Cynda | 5279 comments I listened to the abridged version today: ISBN: 9781987139921. t is not listed in Goodreads. The audio is abridged to something just short of 3 hours. I listened to it at faster speed. Not fast enough.

The text has left me uncomfortable. How can the war experience and the wartime narratives of WWII be anything but uncomfortable.

I now know the reason for the popularization--if not the genesis-- of sayings such as:
There's a catch there somewhere.
There's always a catch.
What's the catch?

The fear and frustration people express when they say clauses like these always thicken the air.


message 33: by Sam (new)

Sam | 1132 comments My experience with the book was as a reread and in an unfortunate and rare circumstance, the reread was far less enjoyable than the first. I think it may be because the times are far different and many of the jokes seemed flat, having read them before, but I kept being troubled by the similarity of characters, the over the top exaggerations, and the repetitiveness. I am blaming this on me and not the book] sometimes it is better to leave things as you remember them.


message 34: by Cheryl Carroll (new)

Cheryl Carroll | 138 comments Rereading CATCH-22 is like rereading Slaughterhouse-Five, or the Children's Crusade. You know what jokes are coming. "So it goes" and "and so on" become flat. For me personally, it's the journey with Billy Pilgrim and Yossarian that I enjoy. Traumatic memories are often processed in pieces, broken up so that the psyche can handle the absurd reality. This non-linear, SoC writing style is seen in other major works, such as Toni Morrison's Beloved. It's not a literary style that many people are attracted to, and that's okay! All of the works that comprise what we call Classic Literature are meaningful, whether we *love* them all or not.


Cynda | 5279 comments That is very true Cheryl.

Here is what I notice about my reading practice as a Goodreads member: More difficult or complex books are best read earlier rather than later in the year. Later in the year, I have so much going on, including trying to finish up reading challenges.

Because I do want to read this book for its emotional processing, its healing, I plan to nominate this book for "Reread the Shelf" read in 2024. (I have 2023 already planned.)


message 36: by RJ - Slayer of Trolls (last edited Jan 22, 2023 09:32AM) (new) - rated it 5 stars

RJ - Slayer of Trolls (hawk5391yahoocom) | 943 comments I finally finished this one. It took me a long time to get through, not because I didn't like it but because I LOVED it.

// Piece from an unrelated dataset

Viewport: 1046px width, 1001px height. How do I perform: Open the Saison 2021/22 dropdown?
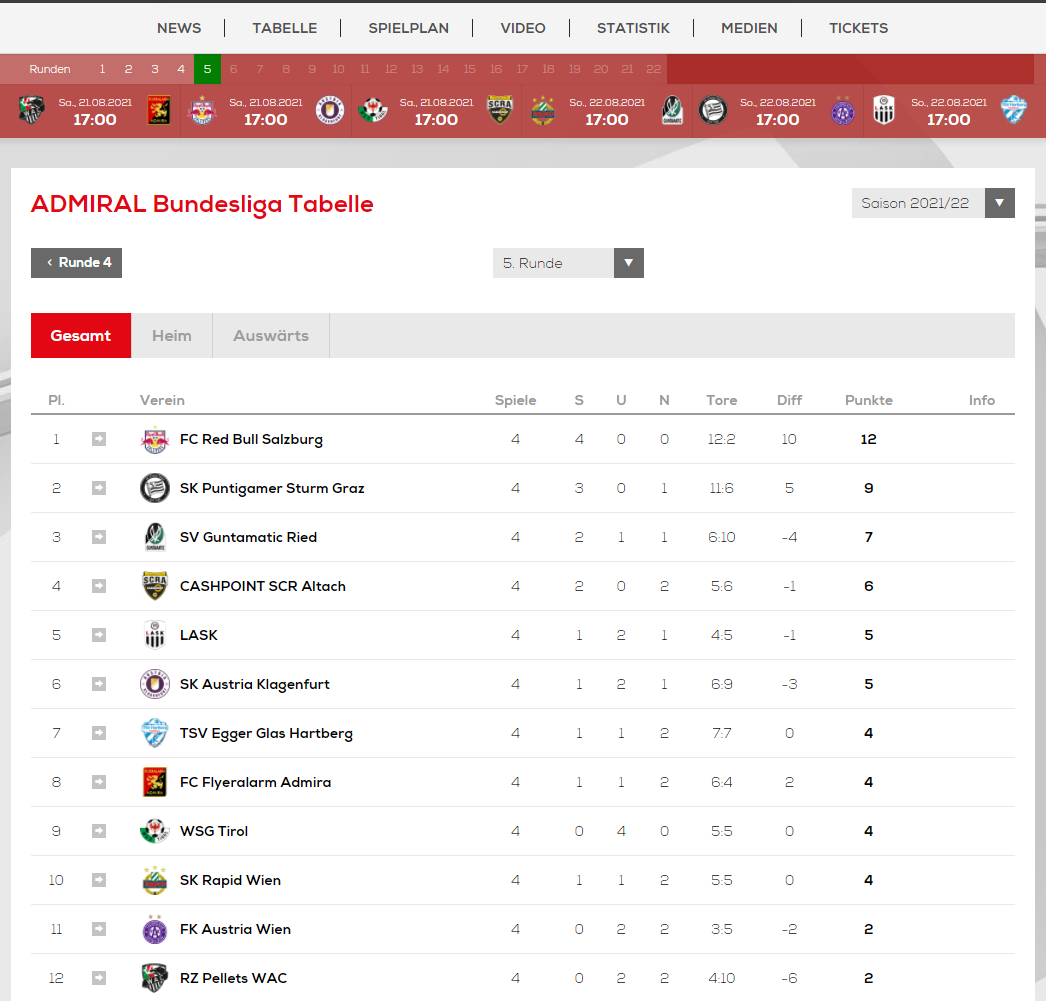[933, 203]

I took it nice and slow to absorb all the complexities of the very large cast of characters, the disjointed timeline of events, and especially Heller's terrific way with words, not exactly classical prose but very witty, especially the dialogue. Few books make me laugh out loud but this one did, several times. The humor was an important counterpoint to the horrors of war, which were foreshadowed in the early chapters but more fully explored later in the book.

As comments above mentioned, I agree that the treatment of women was poor (although not really out of step with the time in which it was written I suppose), although I suspect that much of it was by design. At the end, Yossarian wants to find and save the little girl who he believes is wandering lost through the city on her own; he chooses to save innocence rather than allow it to be destroyed. The same theme is touched on earlier in the narrative when the pilots are directed to bomb an innocent hillside village to create a landslide to slow troop movements.

It's a terrific book. I'm glad I read it and I know it will take me a while to process it fully. I think it's one of the rare books I could have started reading again right away after I finished it. My edition is the 50th Anniversary Edition, and there are a lot of "extras" that I am currently reading before I post my review, but I already know I will rate it 5 stars and the book will take its place on my Favorites shelf.